Libor Stands to Overwhelm Banks

by Ozymandius

The Libor scandal continues to grow. Now that we have a clear idea of how the deception was perpetrated, one can develop an appreciable sense of how this scandal will develop in Europe and, eventually, in the United States. The crisis has not received as much attention in North America as it has across the Atlantic. That will change as litigation moves through the system.

Lawsuits that began nearly a year ago bring sunshine into the idea that banks rigged the credit markets to their own advantage. The go-go real estate days of the past decade inflated credit market bubbles just as they artificially inflated real estate prices. That perspective will bring clarity and relevance of Libor manipulation to the American public.

Former Labor Secretary Robert Reich argues that U.S.-based banks must be complicit in this international fraud ring.

The biggest Wall Street banks – including the giants JP Morgan Chase, Citigroup and Bank of America – are likely to have been involved in similar manoeuvres. Barclay's couldn't have rigged the Libor without their witting involvement.
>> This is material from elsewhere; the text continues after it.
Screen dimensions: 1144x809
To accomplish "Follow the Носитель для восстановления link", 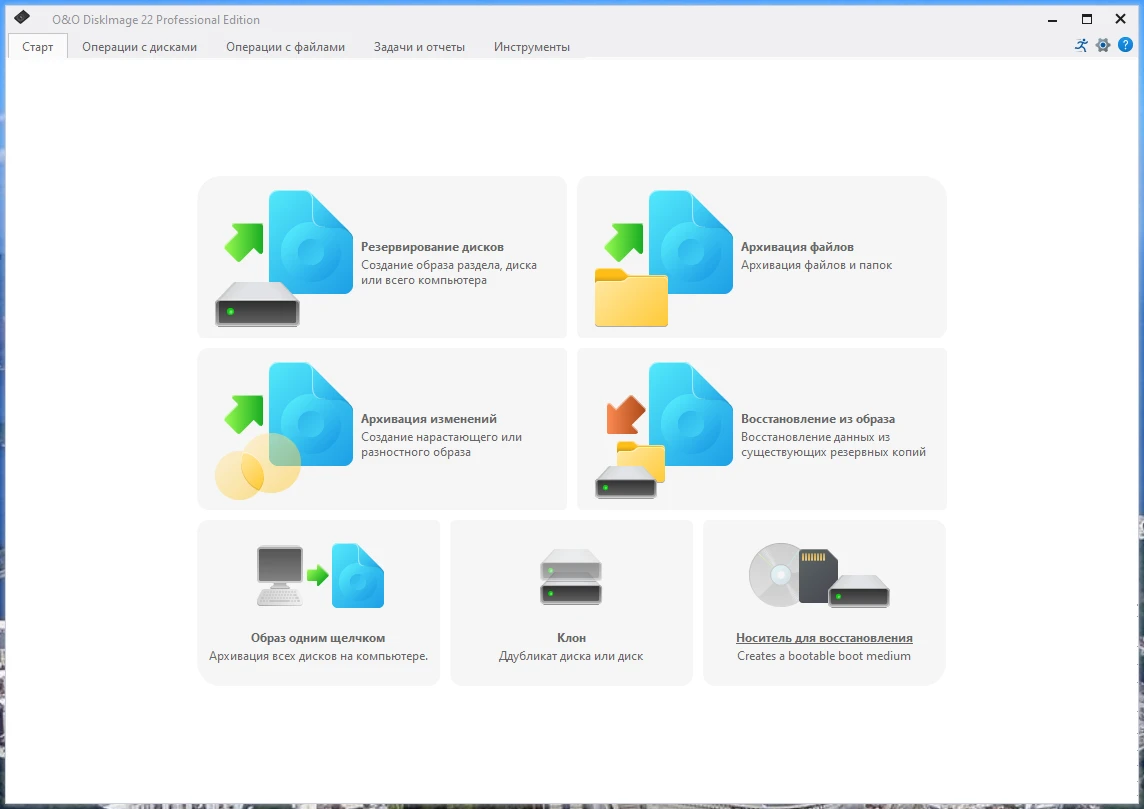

The reason they'd participate in the scheme is the same reason Barclay's did – to make more money.In fact, Barclays' defence has been that every major bank was fixing Libor in the same way, and for the same reason. And Barclays is "co-operating" (giving damning evidence about other big banks) with the justice department and other regulators in order to avoid steeper penalties or criminal prosecutions, so fireworks in the US can be expected.
In other words, it's only a matter of time before the legal firestorm envelops U.S. banks that deal in derivatives markets worth hundreds of trillions of dollars.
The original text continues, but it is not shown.